Państwowa telewizja CCTV pokazała zdjęcia z wystrzelenia sondy które nastąpiło o godz. 1.30 w poniedziałek czasu chińskiego (w niedzielę wieczorem naszego czasu) z bazy Xichang w prowincji Sichuan (Syczuan).
Zbada powierzchnię Księżyca
Po wejściu sondy na orbitę wokół Księżyca od jej modułu orbitalnego ma się oddzielić lądownik z kierowanym zdalnie pojazdem nazwanym Jadeitowy Królik. Porusza się on na sześciu kołach i jest przystosowany do pokonywania trudnych przeszkód terenowych.
Pojazd wyląduje w Zatoce Tęczy (Sinus Iridum), która znajduje się w północno-zachodniej części drugiego co do wielkości morza księżycowego, tzw. Morza Deszczów (Mare Imbrium) położonego na bliższej Ziemi stronie Księżyca.
Nazwa pojazdu wywodzi się z mitologii chińskiej, według której "jadeitowe króliki" żyją na powierzchni Srebrnego Globu i towarzyszą chińskiej bogini Księżyca Chang'e.
Technologia, wiedza, talent
A co skłoniło Chiny do wysłania swojego pojazdu na Księżyc? Prof. Ouyang Ziyuan z Chińskiej Akademii Nauk, wyjaśnił, że istnieją trzy powody: - Po pierwsze chcemy rozwijać naszą technologię. I to nasz główny powód. Po drugie, zależy nam na tym, żeby lepiej poznawać braci i siostry Ziemi - czyli właśnie Księżyc. A trzecim argumentem jest talent naszych naukowców - Chiny muszą rozwijać zespół specjalistów - wyjaśnił naukowiec.
Jednak prócz tych korzyści, eksperci wyjaśniają, że Księżyc może być dobrym źródłem minerałów i energii.

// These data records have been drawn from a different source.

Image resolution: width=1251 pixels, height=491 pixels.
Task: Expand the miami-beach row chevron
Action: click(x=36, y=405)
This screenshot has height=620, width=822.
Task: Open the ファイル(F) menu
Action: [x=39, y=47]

A ponieważ nie ma na nim powietrza, to również panele słoneczne mogłyby pracować tam bardziej efektywnie, a otrzymywana z tego energia "wsparłaby cały świat". - Księżyc jest również tak bogaty w hel-3 - paliwo syntezy jądrowej, że problem energii na Ziemi zostałby rozwiązany na kolejnych 10 tys. lat - dodał naukowiec.
Misja już z sukcesami
Obecnie trwający program księżycowy Chang'e realizowany jest już od wielu lat i ma na swym koncie dwa spektakularne sukcesy - misje sond: Chang'e-1 - wystrzelonej w 2007 roku i Chang'e-2, wystrzelonej trzy lata później, które umożliwiły dokonanie szczegółowych obserwacji Księżyca z orbity.